● Data section:

□ □ □

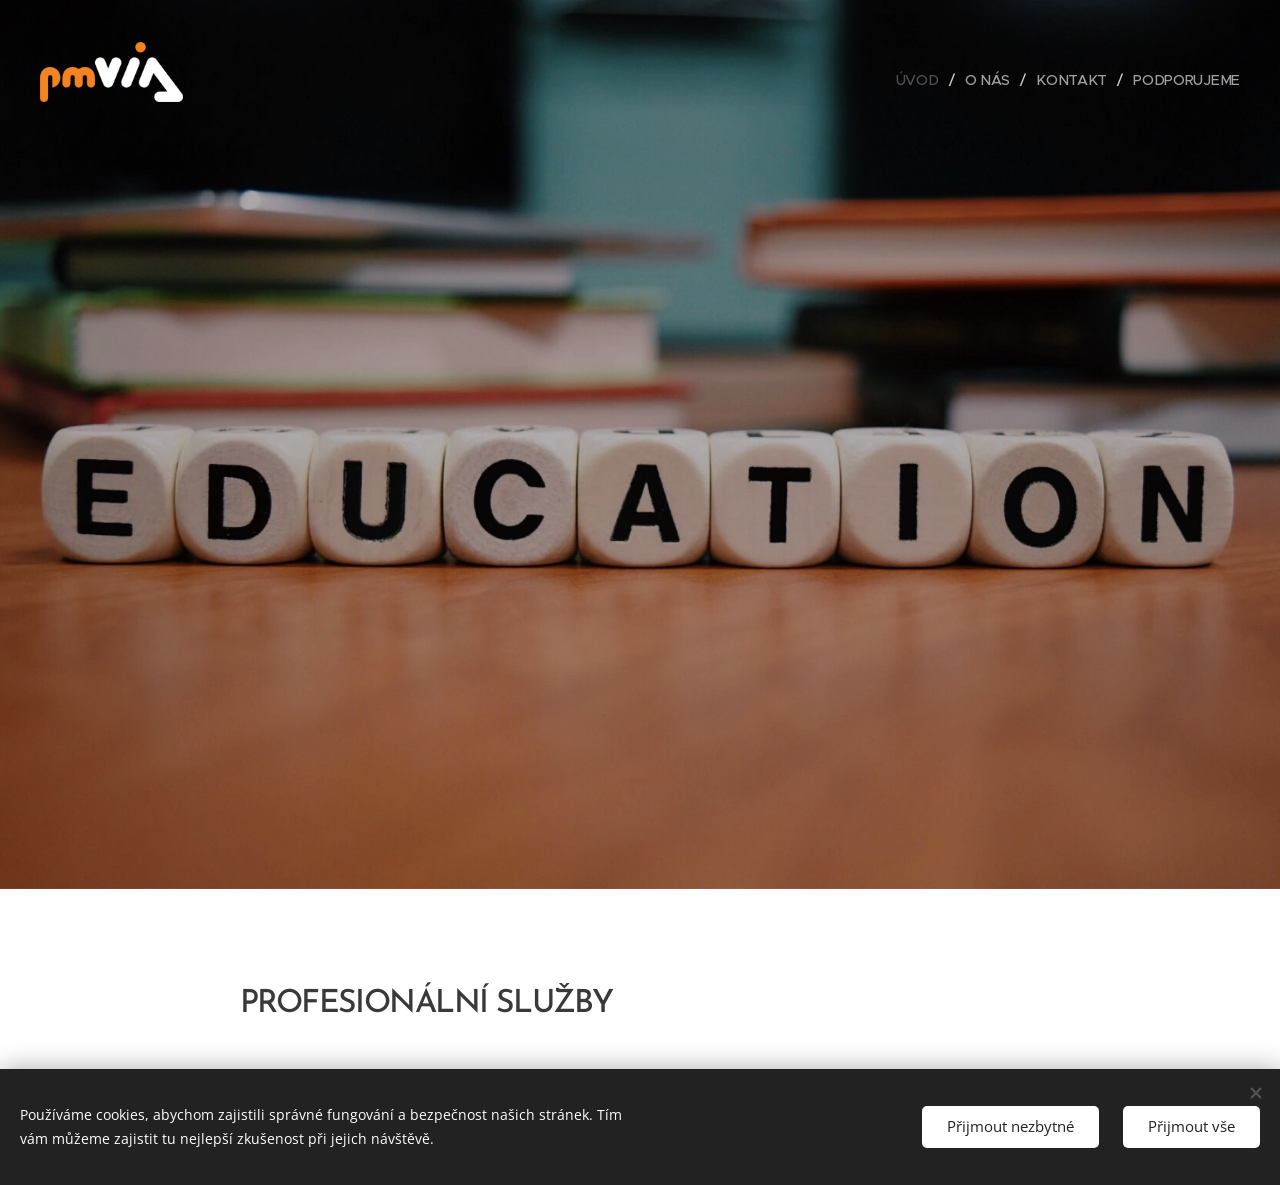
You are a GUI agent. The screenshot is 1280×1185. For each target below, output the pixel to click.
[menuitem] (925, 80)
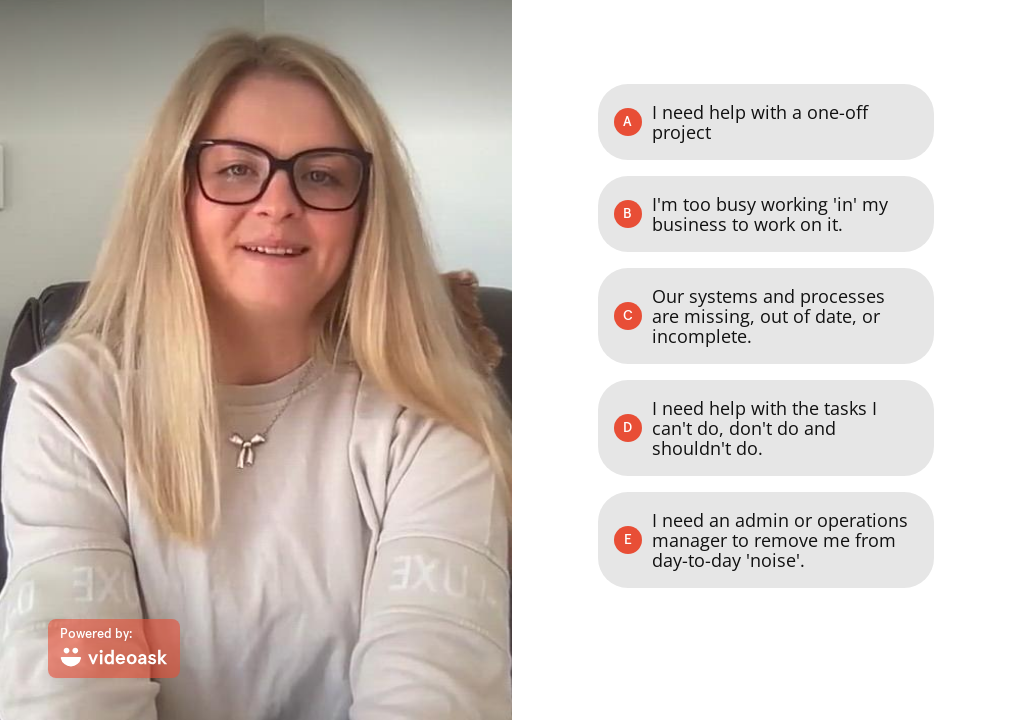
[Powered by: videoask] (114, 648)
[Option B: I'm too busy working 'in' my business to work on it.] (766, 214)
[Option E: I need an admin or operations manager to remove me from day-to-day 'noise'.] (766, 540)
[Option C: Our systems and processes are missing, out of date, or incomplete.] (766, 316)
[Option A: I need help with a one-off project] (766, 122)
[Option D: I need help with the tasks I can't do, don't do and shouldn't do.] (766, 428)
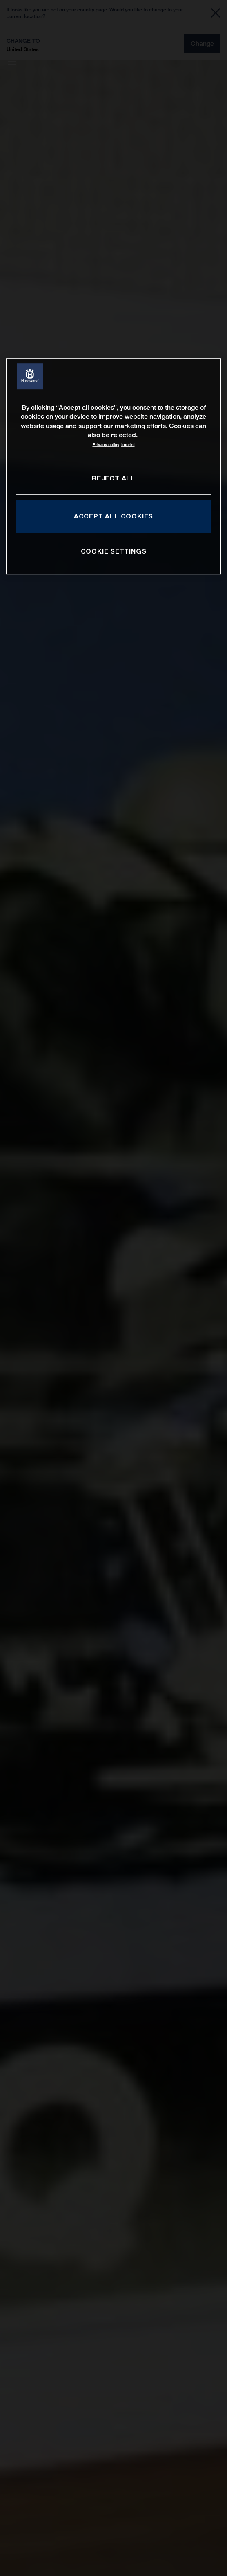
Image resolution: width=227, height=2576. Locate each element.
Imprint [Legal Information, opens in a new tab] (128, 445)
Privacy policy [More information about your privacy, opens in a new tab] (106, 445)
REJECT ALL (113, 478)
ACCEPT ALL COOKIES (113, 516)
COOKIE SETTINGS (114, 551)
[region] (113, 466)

□ □ □

● Exercise:
How many lines of the items above contain the word "each"? Reply with the number only.

● Output of the task:
2